King and Hooper use outsiders to expose a community’s weaknesses. Mr. Straker’s refined manners and foreign accent trigger suspicion, yet those prejudices keep the townspeople distracted while genuine corruption spreads within. The parallels to modern fears of outsiders, whether immigrants or cultural change, are hard to miss.

Hooper’s camera turns that unease back on the audience: perhaps the real intruder is the one who refuses to look beyond his own comfort.

A sequence featuring the missing Glick boys carries even more emotional weight today. Mark, the surviving friend and a young horror enthusiast, recognizes the truth faster than any adult.
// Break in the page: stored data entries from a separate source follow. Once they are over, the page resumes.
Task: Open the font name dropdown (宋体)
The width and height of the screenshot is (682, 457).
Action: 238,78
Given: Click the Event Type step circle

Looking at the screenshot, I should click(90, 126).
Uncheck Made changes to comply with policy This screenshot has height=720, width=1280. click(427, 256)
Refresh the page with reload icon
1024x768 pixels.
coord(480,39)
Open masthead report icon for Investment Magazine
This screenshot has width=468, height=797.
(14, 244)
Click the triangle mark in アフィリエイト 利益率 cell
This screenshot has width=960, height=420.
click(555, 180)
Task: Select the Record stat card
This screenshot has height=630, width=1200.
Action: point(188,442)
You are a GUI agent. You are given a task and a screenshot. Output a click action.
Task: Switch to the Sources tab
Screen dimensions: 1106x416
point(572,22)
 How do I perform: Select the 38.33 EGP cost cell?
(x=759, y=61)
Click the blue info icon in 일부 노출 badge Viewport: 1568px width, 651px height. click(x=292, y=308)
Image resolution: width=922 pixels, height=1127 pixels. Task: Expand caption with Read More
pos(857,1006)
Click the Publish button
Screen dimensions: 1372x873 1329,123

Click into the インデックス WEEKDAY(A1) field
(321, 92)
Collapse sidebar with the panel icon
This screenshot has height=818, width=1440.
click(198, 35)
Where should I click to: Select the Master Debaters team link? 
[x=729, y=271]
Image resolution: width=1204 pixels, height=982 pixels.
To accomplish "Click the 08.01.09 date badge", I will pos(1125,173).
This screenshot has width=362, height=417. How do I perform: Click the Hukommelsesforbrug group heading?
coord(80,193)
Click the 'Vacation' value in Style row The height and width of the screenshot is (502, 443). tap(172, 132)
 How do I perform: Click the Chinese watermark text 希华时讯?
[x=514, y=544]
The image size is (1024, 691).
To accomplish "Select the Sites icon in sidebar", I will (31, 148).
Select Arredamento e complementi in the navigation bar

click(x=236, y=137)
His imagination becomes his shield, his understanding of monsters literal and social.

This theme of generational awareness, youth seeing what adults refuse to admit, echoes through today’s conversations about environment, technology, and community breakdown.

Hooper’s visual language amplifies these meanings. The fog that rolls into town feels machine-made, a cloud of denial. Half-empty church pews and boarded homes hint that faith and industry have crumbled.

Even small details, like flickering neon in the local diner, symbolize how hope struggles to stay lit. The Marsten House looms above it all like a monument to forgotten sins.

Why Salem’s Lot Still Matters

The brilliance of Salem’s Lot lies in its patience. Hooper doesn’t rush to reveal his monsters; instead, he builds dread from quiet observation. The vampires could remain unseen, and the tension would still work.

When they finally emerge pale, feral, and strangely sorrowful, the effect is devastating precisely because the audience has already sensed decay in everyone else.

This structure also reinforces King’s recurring question: Can evil truly be destroyed, or only displaced? When Ben Mears and Mark finally leave the burning town, it’s clear their victory is incomplete.

The vampires may perish, but the moral infection that allowed them entry remains. That ambiguity makes the story timeless, grounding its supernatural events in genuine emotional truth.

Today’s 4K rerelease does more than restore a classic; it reframes it. Watching Salem’s Lot in today’s cultural moment feels like confronting a lingering ghost of our past optimism.

The small-town ideal once symbolized unity and innocence, but Hooper and King show that underneath the nostalgia lurks hunger, both literal and metaphorical. It’s a hunger for belonging, for control, for purity, that too easily curdles into destruction.

Every flicker of that restored footage reminds viewers that the past is neither dead nor gone; it’s undead, feeding on memory until it turns hollow. Salem’s Lot endures because its fear is not about monsters at the door but what we choose to ignore once they’re inside.